In a paper published in this week's Nature, the researchers, led by Jeong-Sun Seo of the Genomic Medicine Institute at Seoul National University, describe how they used a combination of whole-genome shotgun sequencing, targeted bacterial artificial chromosome sequencing, and microarray-based comparative genomic hybridization analysis to analyze and annotate the genome of the individual, known as AK1.
"This combination of approaches improved the accuracy of SNP, indel, and CNV detection, and will assist in the assembly of contiguous sequences," the researchers wrote in the paper.

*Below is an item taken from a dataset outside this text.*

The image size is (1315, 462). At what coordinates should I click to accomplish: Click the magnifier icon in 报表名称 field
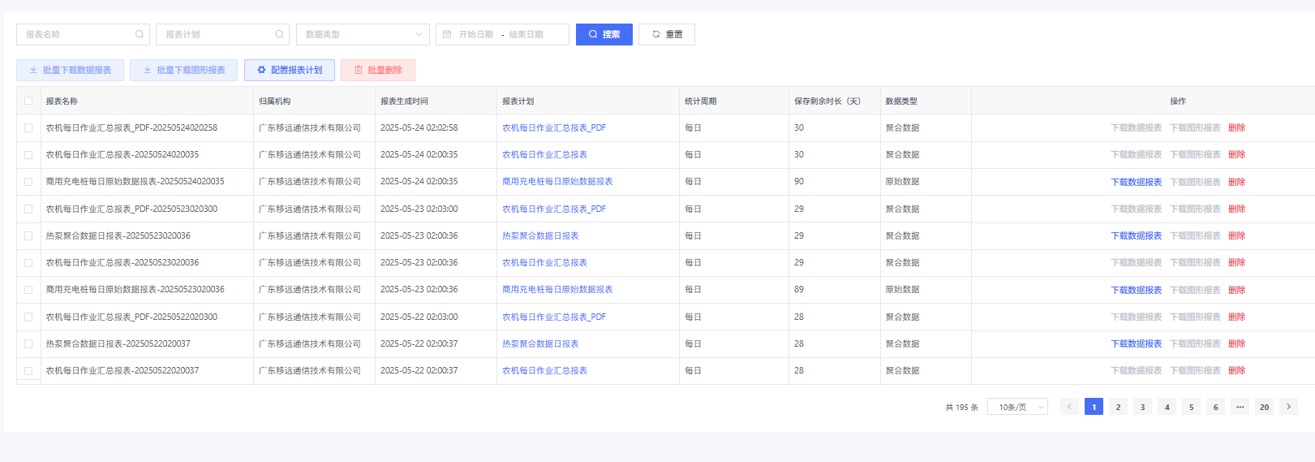point(140,34)

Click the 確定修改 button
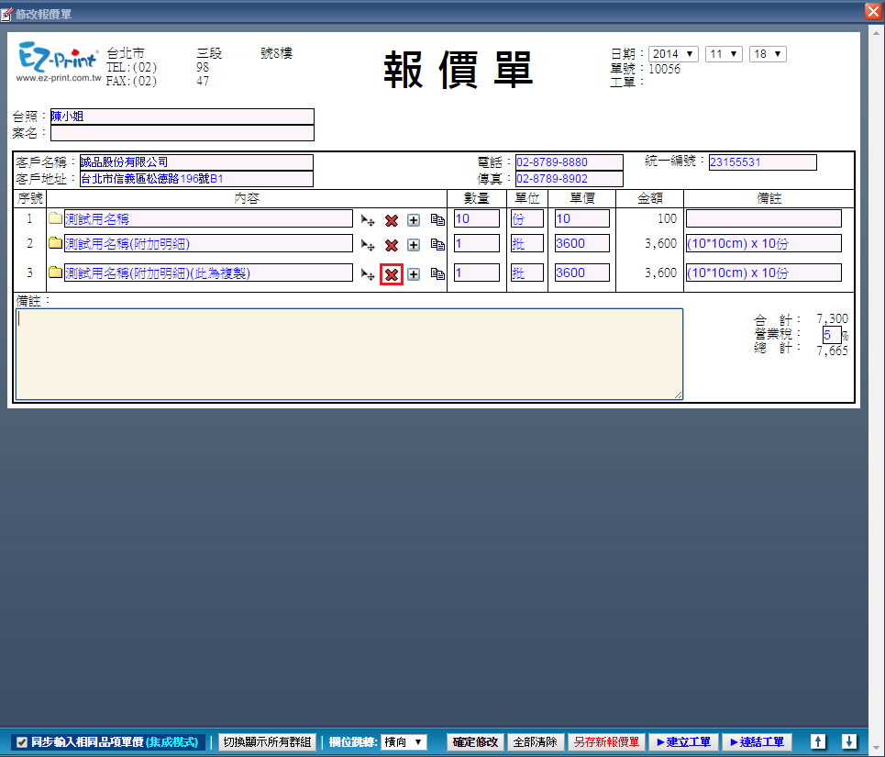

The team used two strategies for DNA sequencing on the Illumina Genome Analyzer: First, 390 genomic regions that are known to harbor copy number variants were sequenced at an average of 151-fold coverage. Next, the researchers performed whole-genome sequencing for the entire genome at an average depth of 27.8-fold. The sequencing took six weeks and cost $200,000, the researchers said.
After aligning the genome to the National Center for Biotechnology Information's reference, the team determined that there were around 3.45 million SNPs in AK1's genome, of which around 590,000 were novel and 10,162 were non-synonymous.
These results are in line with the findings of researchers from Korea's Gachon University of Medicine and Science and the Korean BioInformation Center, which published the genome of another Korean individual, SJK, in Genome Research in May. That team, which also used an Illumina Genome Analyzer, identified about 3.4 million SNPs in SJK's genome, of which about 420,000 were novel and around 9,500 were non-synonymous.
Seo and his colleagues also compared AK1's genome to that of the previously published genomes of James Watson, Craig Venter, a Chinese individual dubbed YH, and the Yoruban HapMap sample known as NA18507. They found that the number of SNPs in the genome of AK1 was "similar" to that of Watson, but higher than Venter and Chinese YH, and less than NA18507, "which may reflect differences in technical procedures or inter-individual variability."
Venter's genome was sequenced using Sanger technology, Watson's genome was analyzed with the Roche/454 Genome Sequencer, and both the Han Chinese and Yoruban genomes were sequenced on Illumina's Genome Analyzer.
In a comparison to the 9.5 million SNPs detected in all five sequenced genomes, 21 percent were unique to AK1 and 8 percent were shared by all of them, the researchers wrote. Around 2.1 million AK1 SNPs were heterozygous, "yielding a higher SNP diversity than in the Venter, Watson or YH genomes, but less than the Yoruba individual."
The researchers noted that "sequencing of other genomes using uniform technical procedures is warranted to evaluate the proportion of genetic variance explained by differences within and between human populations."
The researchers detected 170,202 indels in AK1's genome of a size range between -29 and +5 nucleotides. This was lower than the findings reported by the Gachon University team, which identified 342,965 indels in the range of -29 to +14 nucleotides in SJK.
The Seoul National University team also used several "complementary" approaches to detect CNVs, including deep sequencing, a custom-designed CGH array with more than 24 million probes, and genotyping arrays. They initially identified 1,237 CNV regions, but used "conservative" criteria to whittle that down to 238 deletions ranging from 277 bases to 196,900 bases and totaling 2.4 megabases, and 77 copy number gains, totaling 7 megabases. Of these CNVs, 148 of the deletions and 33 of the gains were not in the Database of Genomic Variants and are considered to be novel.